▶ _Stored data entries_
########
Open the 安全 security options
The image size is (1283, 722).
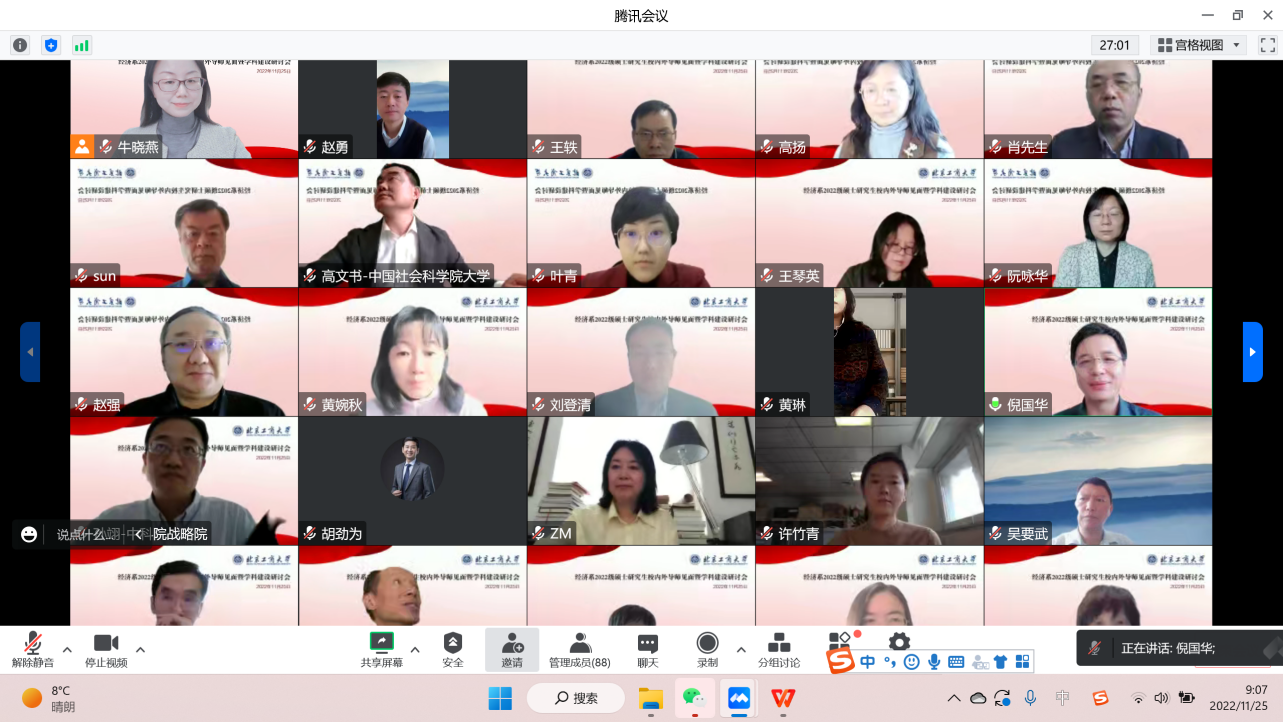453,649
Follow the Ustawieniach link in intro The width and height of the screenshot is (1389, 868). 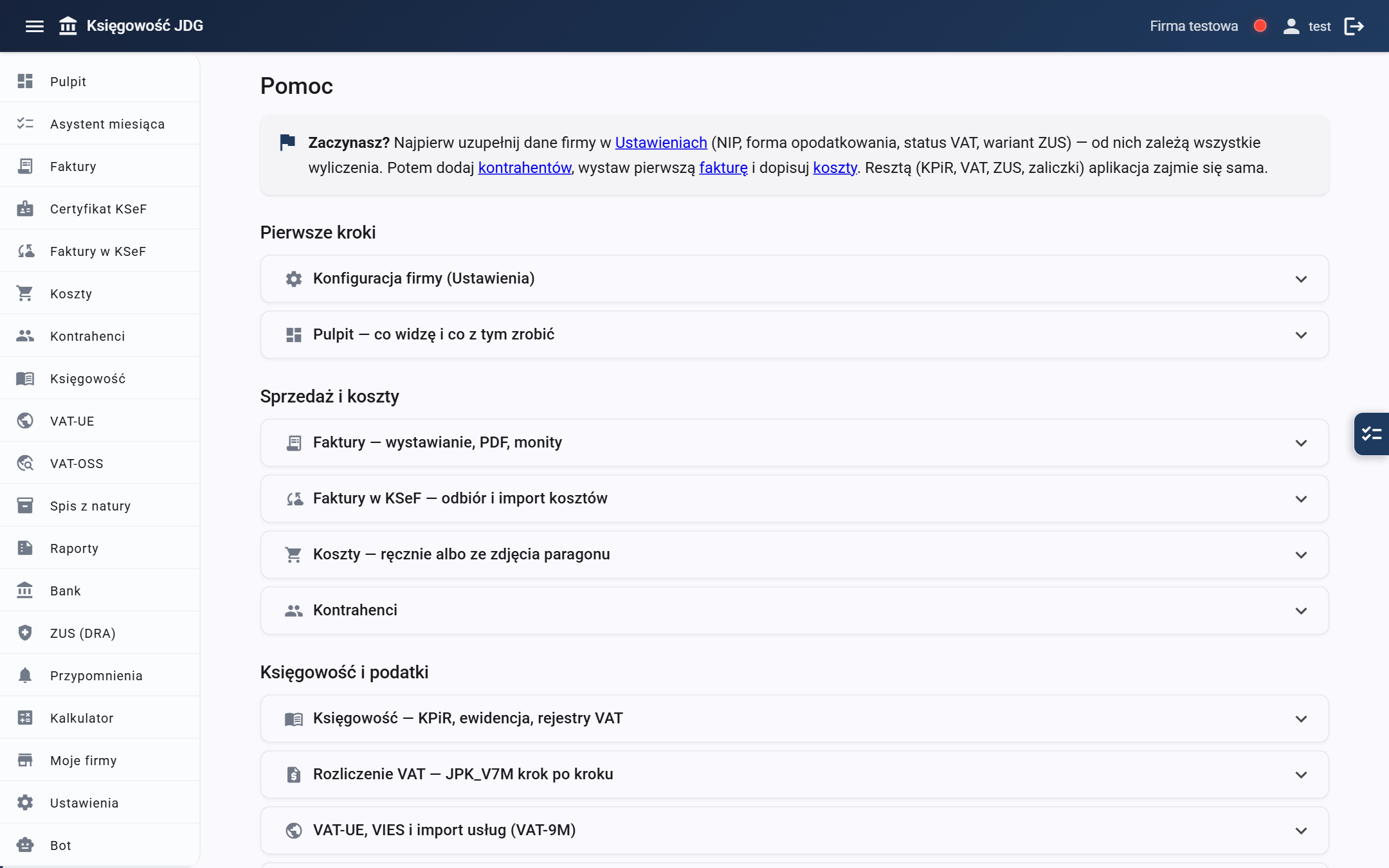pos(661,143)
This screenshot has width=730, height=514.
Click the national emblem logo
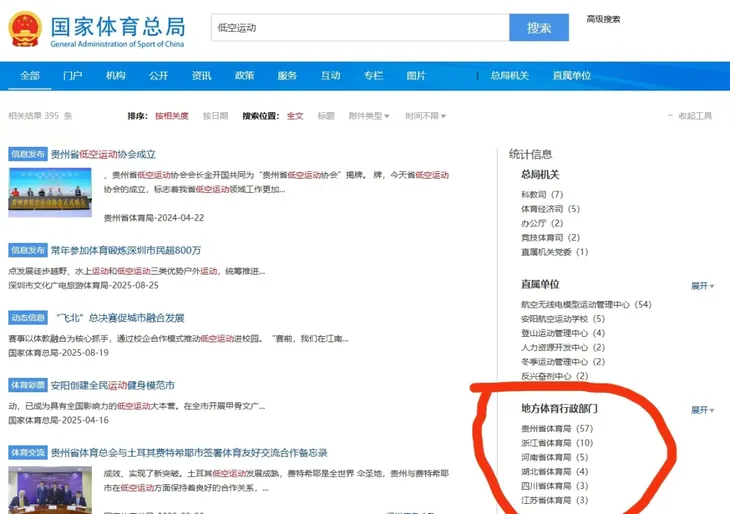coord(25,29)
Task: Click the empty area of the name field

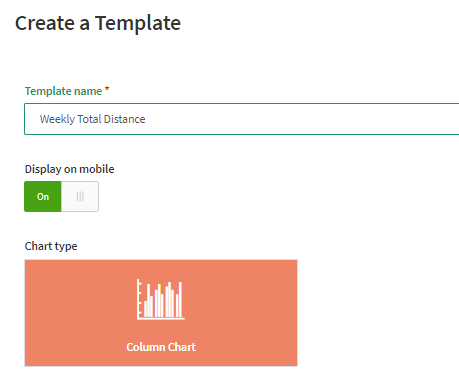Action: (300, 119)
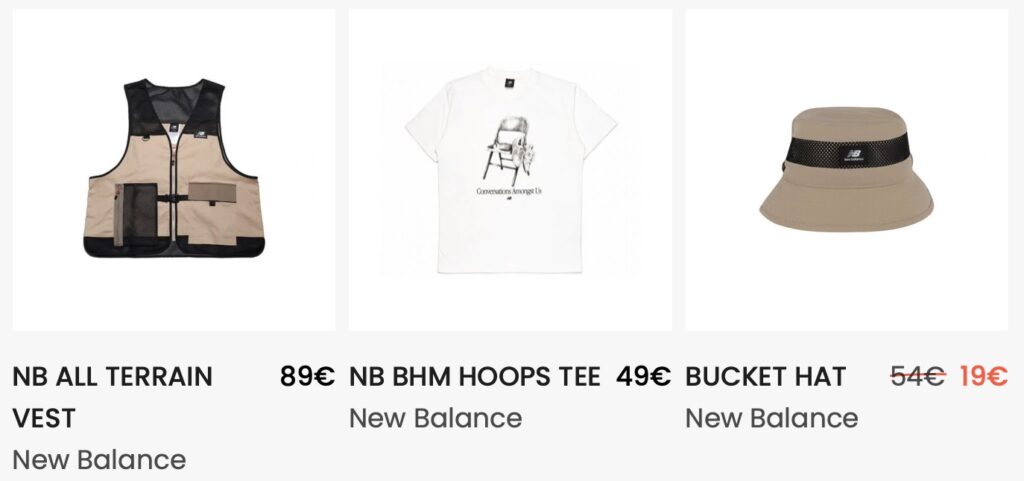The image size is (1024, 481).
Task: Click the Conversations Amongst Us text on tee
Action: (509, 191)
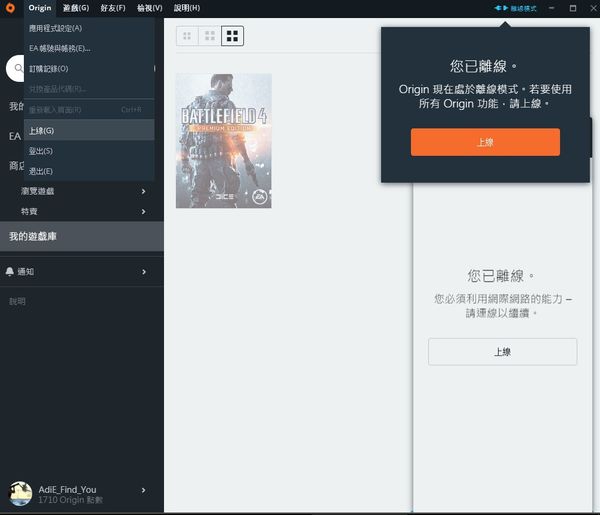Click the Origin logo icon in title bar
This screenshot has width=600, height=515.
[10, 8]
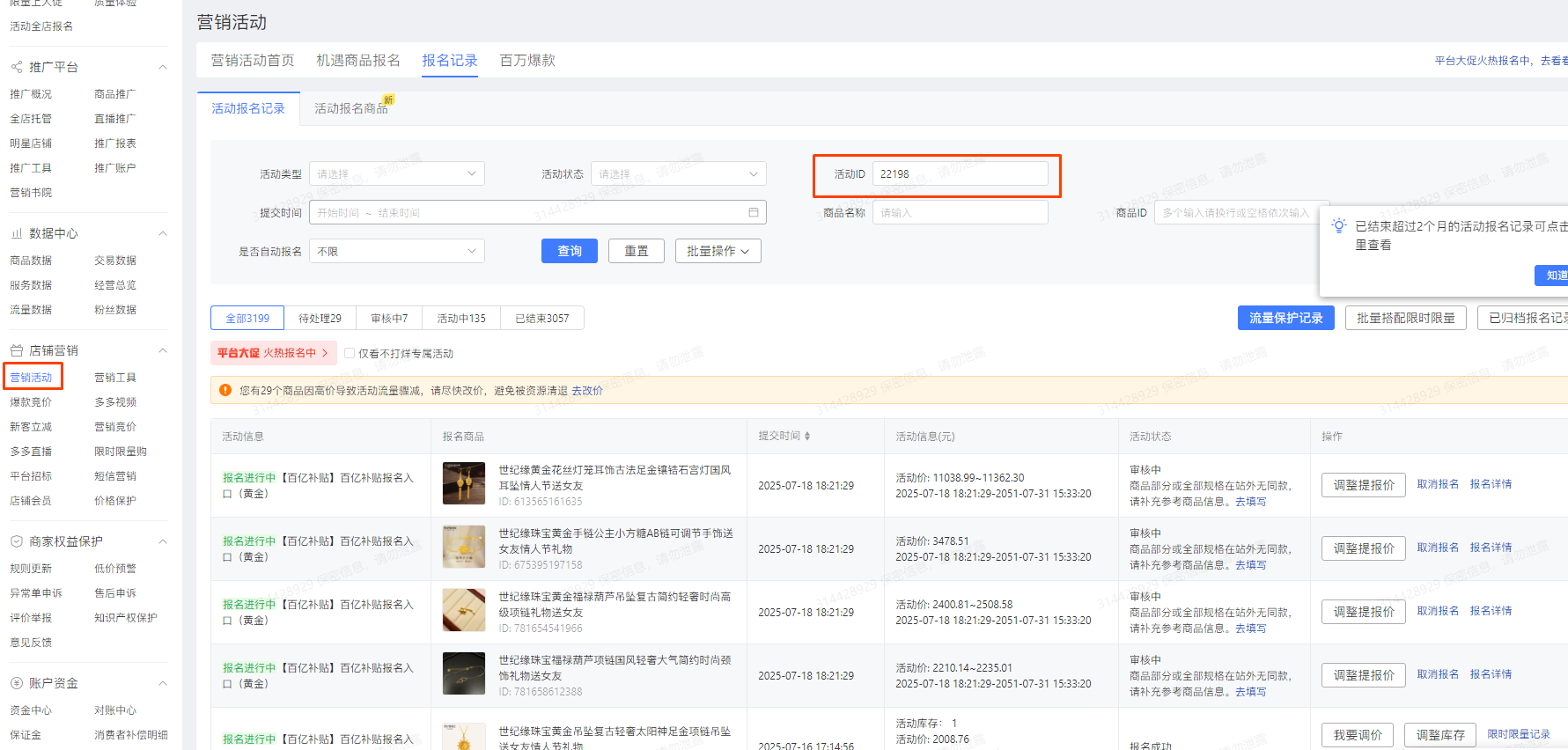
########
▶ _WORK ITEM_
Nothing but the lines from the one containing "This screenshot has width=730, height=514." to the last line of the records should be returned, exactly as they appear and without pictures.

▶ _THE ANSWER_
This screenshot has width=730, height=514.
Click the national emblem logo
coord(25,29)
Task: Click the empty area of the name field

Action: (300, 119)
The image size is (1024, 481).
Task: Click the Conversations Amongst Us text on tee
Action: (509, 191)
Click the Origin logo icon in title bar
This screenshot has width=600, height=515.
[10, 8]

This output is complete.